Six organisations de la société civile regroupées autour d’un collectif ont donné une conférence de presse ce jeudi 04 avril 2019 pour annoncer la tenue des  « journées de dénonciation du terrorisme et de l’impérialisme » les 13 et 14 avril prochain. Ces journées qui se tiendront dans les arrondissements 1 et 2 de Ouagadougou seront placées sous le cigle de la sensibilisation sur les interactions entre le terrorisme et l’impérialisme. Elles se veulent émancipatrices. Le porte parole des organisations a estimé au cours de cette conférence que la présence des bases militaires « infantilise » les armées des pays concernés.

Les 48 heures de dénonciation du terrorisme et de l’impérialisme seront organisées par des organisations de la société civile telles que la CDAIP, la CCVC, le comité MBDHP de SITARAIL, la sous-section ODJ de Baskuy, les comités F-SYNTER des arrondissements 1 et 2 et la sous-section SYNTSHA du CHU/Yalgado Ouédraogo. Elles ont choisi pour thème : « Le terrorisme : produit et moyen de domination, d’oppression et d’exploitation des peuples par l’impérialisme ».

Le choix du thème se justifie selon les organisateurs par le contexte social du Burkina Faso marqué par la montée du terrorisme et de l’impérialisme. Selon le porte parole du collectif Christophe Bado, les deux concepts sont liés d’autant qu’il reproche aux bases militaires étrangères de se servir du terrorisme pour semer le chaos dans les pays concernés en vue de piller leurs ressources naturelles.

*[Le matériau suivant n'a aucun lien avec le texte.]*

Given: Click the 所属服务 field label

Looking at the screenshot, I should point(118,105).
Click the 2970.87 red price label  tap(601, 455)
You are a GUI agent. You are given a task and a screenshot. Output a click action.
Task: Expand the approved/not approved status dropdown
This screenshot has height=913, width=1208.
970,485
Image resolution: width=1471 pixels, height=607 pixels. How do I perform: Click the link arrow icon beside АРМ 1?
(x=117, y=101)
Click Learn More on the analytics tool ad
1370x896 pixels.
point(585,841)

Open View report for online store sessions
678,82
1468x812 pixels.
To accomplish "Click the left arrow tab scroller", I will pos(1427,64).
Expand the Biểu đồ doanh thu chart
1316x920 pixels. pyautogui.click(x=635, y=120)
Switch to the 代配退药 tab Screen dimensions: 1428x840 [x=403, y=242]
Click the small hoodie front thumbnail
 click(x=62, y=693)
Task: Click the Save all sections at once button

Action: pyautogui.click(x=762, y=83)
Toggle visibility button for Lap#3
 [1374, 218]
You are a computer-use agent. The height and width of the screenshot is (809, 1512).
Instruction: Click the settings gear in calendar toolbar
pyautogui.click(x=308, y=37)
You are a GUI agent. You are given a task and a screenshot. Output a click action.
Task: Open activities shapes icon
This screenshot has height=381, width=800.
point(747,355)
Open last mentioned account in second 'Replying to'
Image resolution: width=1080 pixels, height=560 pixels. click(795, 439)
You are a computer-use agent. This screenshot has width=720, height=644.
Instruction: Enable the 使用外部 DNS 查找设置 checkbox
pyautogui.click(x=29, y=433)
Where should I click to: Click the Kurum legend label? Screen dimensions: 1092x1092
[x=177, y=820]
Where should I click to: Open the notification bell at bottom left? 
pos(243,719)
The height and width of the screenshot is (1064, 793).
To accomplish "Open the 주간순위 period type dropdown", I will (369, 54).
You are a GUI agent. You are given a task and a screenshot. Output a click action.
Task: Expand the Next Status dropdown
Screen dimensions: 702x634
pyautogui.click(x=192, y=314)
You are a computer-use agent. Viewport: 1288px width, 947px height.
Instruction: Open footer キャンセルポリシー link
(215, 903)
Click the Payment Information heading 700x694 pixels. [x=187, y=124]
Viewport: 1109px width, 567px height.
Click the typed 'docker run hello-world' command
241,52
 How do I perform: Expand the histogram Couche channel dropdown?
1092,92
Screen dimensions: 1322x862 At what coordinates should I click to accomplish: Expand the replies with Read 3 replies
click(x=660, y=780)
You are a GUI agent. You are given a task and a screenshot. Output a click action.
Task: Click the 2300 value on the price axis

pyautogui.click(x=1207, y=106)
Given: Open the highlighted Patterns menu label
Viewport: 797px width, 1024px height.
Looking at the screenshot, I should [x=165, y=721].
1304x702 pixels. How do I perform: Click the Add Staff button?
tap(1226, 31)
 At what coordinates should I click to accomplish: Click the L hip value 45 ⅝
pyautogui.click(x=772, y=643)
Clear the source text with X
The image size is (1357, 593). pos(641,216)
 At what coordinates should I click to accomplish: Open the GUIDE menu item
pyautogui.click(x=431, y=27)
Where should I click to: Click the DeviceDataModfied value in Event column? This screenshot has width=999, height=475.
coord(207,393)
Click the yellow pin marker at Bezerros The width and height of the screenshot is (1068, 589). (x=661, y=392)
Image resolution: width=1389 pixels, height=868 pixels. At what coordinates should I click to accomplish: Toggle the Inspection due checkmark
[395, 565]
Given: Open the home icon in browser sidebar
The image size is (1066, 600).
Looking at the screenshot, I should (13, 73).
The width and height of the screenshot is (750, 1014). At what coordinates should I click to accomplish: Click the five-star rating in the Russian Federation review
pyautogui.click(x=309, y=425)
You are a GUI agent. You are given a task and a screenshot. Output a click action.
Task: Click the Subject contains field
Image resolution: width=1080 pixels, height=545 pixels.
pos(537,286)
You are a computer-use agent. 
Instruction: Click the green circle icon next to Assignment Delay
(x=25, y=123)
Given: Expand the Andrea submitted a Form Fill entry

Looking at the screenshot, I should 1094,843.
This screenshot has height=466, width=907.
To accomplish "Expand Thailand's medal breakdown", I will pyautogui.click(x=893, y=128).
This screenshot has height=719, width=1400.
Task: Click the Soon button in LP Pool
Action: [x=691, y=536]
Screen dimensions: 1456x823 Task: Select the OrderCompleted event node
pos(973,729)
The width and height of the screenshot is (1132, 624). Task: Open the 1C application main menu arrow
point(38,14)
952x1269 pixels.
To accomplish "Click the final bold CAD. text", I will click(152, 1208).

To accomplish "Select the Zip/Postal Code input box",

« Ce qui intéresse les bases militaires étrangères, c’est d’instaurer le chaos car, le chaos leur permet de piller les ressources des pays. Ces ressources sont l’or, le coton, le manganèse,…leur stratégie, c’est de dire que l’Etat burkinabè n’a pas une armée capable de combattre le terrorisme. Lors de l’attaque de Cappuccino par exemple, on a dû attendre qu’un bataillon de l’armée française vienne du Mali pour que l’assaut soit lancé. Cela veut dire que les bases militaires étrangères travaillent à infantiliser nos armées. Il s’agit pour elles de dire que nos armées sont incapables en vue de justifier leur présence sur notre territoire » a-t-il expliqué.

Il a aussi précisé que malgré la présence des forces étrangères sur le sol burkinabè, les attaques terroristes sont récurrentes au grand dam de tout leur arsenal militaire. Ce qui amène le collectif à s’interroger sur le motif réel de leur présence au Burkina Faso. « Il ne faut pas se leurrer, l’objectif de ces bases militaires étrangères là, c’est de créer le chaos, faire des zones riches des lieux de non droit en vue de faciliter le pillage et tous les autres trafics illicites. Le terrorisme n’a rien avoir avec l’islam, c’est moyen qu’utilise l’impérialisme pour brader les ressources des pays » a-t-il conclu.

Les activités du collectif débuteront le samedi 13 avril 2019 sur le terrain BIIGSAANDKOAGA dans le quartier Samandin.